The goal for this week was to get the blend carded and ready to spin, which has been accomplished. I'll work on spinning it all up over the next few weeks so there will (hopefully!) be more and better pictures in the near future. What will I make with tis fibre? I have no idea. It will depend a lot on what yardage I end up with, and as doing 3-ply yarns is not as familiar to me I don't have a good sense of how far my fibre will go. All together I have about a pound if fibre so I'm hoping to have enough for a sweater of some sort.

Monday, July 21, 2008

Vacations and other delights

After seven wonderful days visiting the Northwest including the Columbia River Gorge, Mt St Helens, Seattle, and Crater Lake, TW and I are home again. As always, I love to head off into the unknown for a vacation, and then am equally thrilled to return home again. Our annual road trip was filled with amazing sights, good food, new adventures, and best of all, time to be together, just the two of us. This year was the first time we included a city as a major destination point in the trip, and while we had a terrific time in Seattle and enjoyed the city very much, we both concluded that our biggest pleasures came from the natural environment - towering mountains, lush forests, beautiful rivers and lakes, and the like. Cities have wonderful things to offer, but they make for a very different type of trip, and we will keep that in mind for future planning.

# Tasks for this exercise
1. Can you write out part of the excerpt again, starting at "Vacations and other" and ending at "for future planning.", and switch "Seattle" to "Portland"?
2. How would you sum up the excerpt in two sentences?
3. According to the excerpt, how many days did the trip to the Northwest last?

# Given information
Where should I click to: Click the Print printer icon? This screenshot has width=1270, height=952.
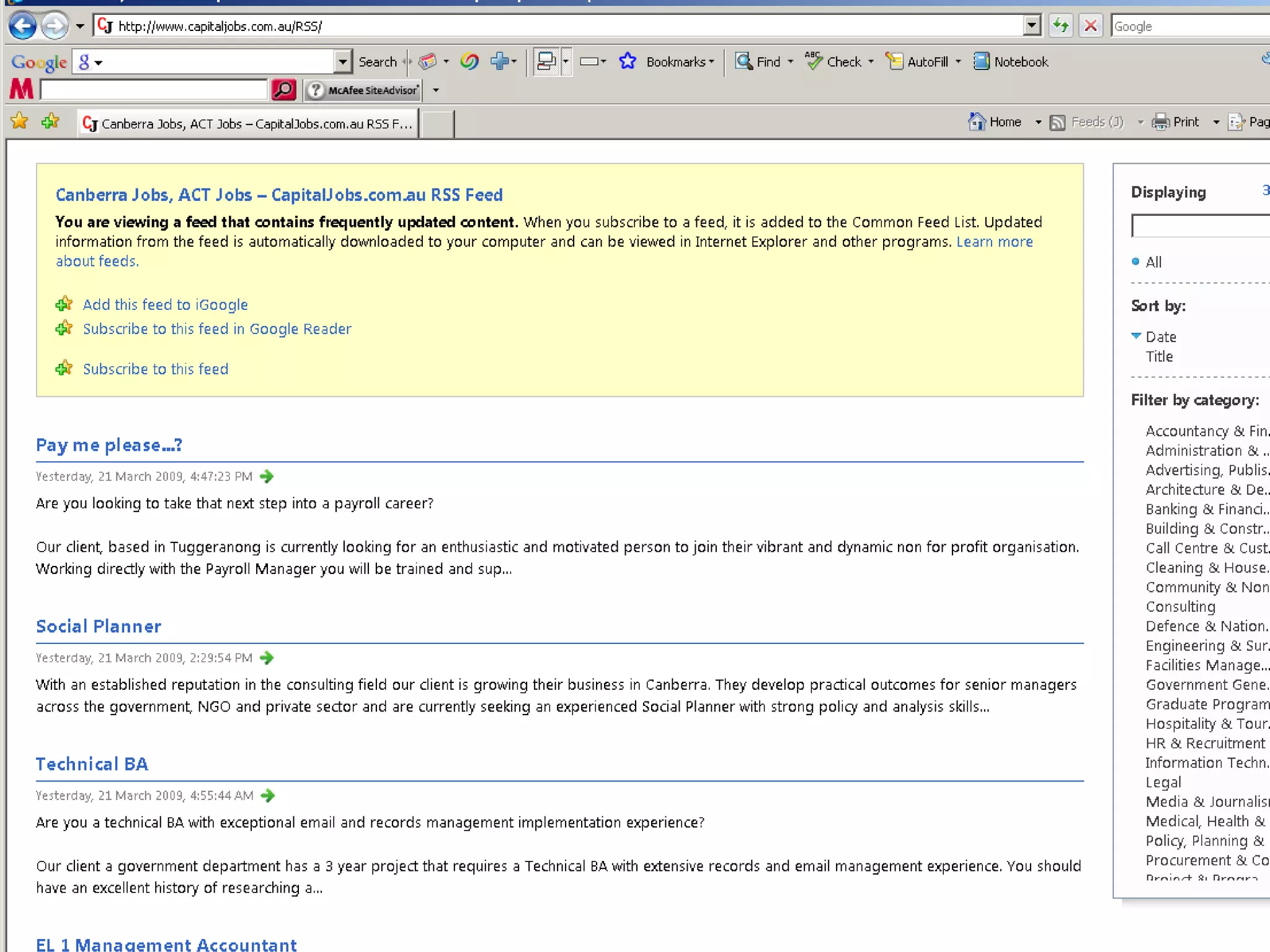[1160, 122]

# Task-by-task results
1.
Vacations and other delights

After seven wonderful days visiting the Northwest including the Columbia River Gorge, Mt St Helens, Portland, and Crater Lake, TW and I are home again. As always, I love to head off into the unknown for a vacation, and then am equally thrilled to return home again. Our annual road trip was filled with amazing sights, good food, new adventures, and best of all, time to be together, just the two of us. This year was the first time we included a city as a major destination point in the trip, and while we had a terrific time in Portland and enjoyed the city very much, we both concluded that our biggest pleasures came from the natural environment - towering mountains, lush forests, beautiful rivers and lakes, and the like. Cities have wonderful things to offer, but they make for a very different type of trip, and we will keep that in mind for future planning.

2. The writer has finished carding a fiber blend, plans to spin it over the next few weeks, and hopes the roughly one pound of fiber will be enough for some sort of sweater. After a seven-day trip through the Northwest with TW, the writer concluded that although they enjoyed Seattle, their biggest pleasures came from the natural environment.

3. Seven days.